K-Means…leveraging data parallelism!’

2 minute read

Published:

One can find the code here:

A brief overview:

K-means is a bulk synchronous parallel algorithm (BSP). BSP algorithms are composed from a sequence of supersteps, each of which contains: parallel computation, in which processes independently perform local computations and produce some values communication, in which processes exchange data barrier synchronisation, during which processes wait until every process finishes Data-parallel programming models are typically a good fit for BSP algorithms, as each bulk synchronous phase can correspond to some number of data-parallel operations.

At each iteration of K-means, we can associate multiple points to clusters, and compute the average of the k clusters, in parallel. Note that the association of a point to its cluster is independent of the other points in the input, and similarly, the computation of the average of a cluster is independent of the other clusters. Once all parallel tasks of the current iteration complete, the algorithm can proceed to the next iteration.

The k-means algorithm is very sensitive to the initial choice of means. There are three choice strategies implemented:

  1. Uniform Choice is the simplest strategy. It chooses n colors uniformly in the entire color space, regardless of the colors used in the image. If the image has a dominant color, the means created by this strategy will likely be very far away from the clusters formed by this dominant color. You can try setting the Uniform Choice strategy with 1, 10 and 30 steps. You will notice the initial choice is quite bad, but the quality improves as the k-means algorithm is applied in more steps.

  2. Random Sampling is another simple strategy, but with better results. For the initial means, it randomly samples n colors from the image. This yields good results if the image has few dominant colors, but it cannot handle subtle nuances in the image. Again, if you try this strategy with 1, 10 and 30 k-means iteration steps, you will notice improvements as the k-means algorithm is ran more.

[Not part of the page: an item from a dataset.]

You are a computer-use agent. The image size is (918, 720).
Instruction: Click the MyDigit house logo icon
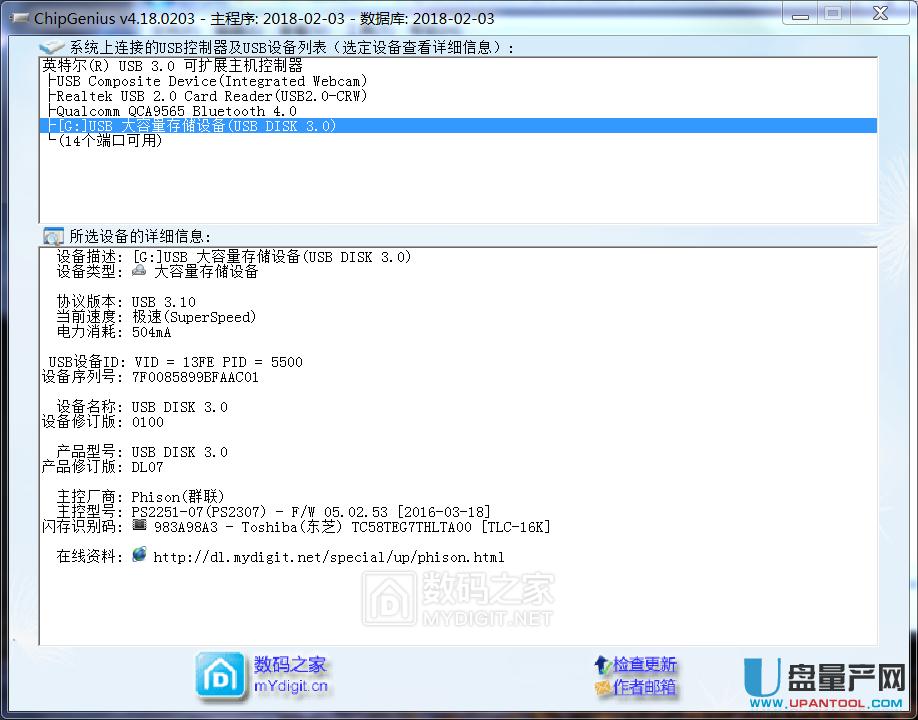tap(219, 675)
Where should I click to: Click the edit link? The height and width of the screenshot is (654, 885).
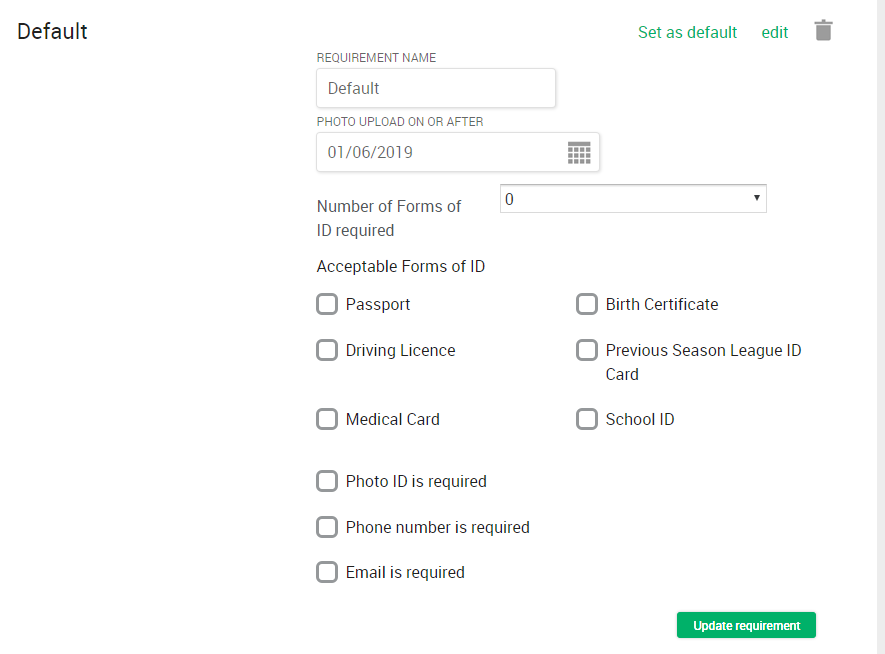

  3. Uniform Random is the most complex strategy to pick means, but it also produces the best results. It works by uniformly splitting the color space in sub-spaces. It then counts the number of pixels that have colors belonging to that sub-space. Based on this number, it chooses a proportional number of means in the sub-space, by randomly sampling from the pixels in that sub-space. Therefore, if your image has dominant colors, this strategy will drop a proportional number o f means for each dominant color, thus allowing the k-means algorithm to capture fine nuances.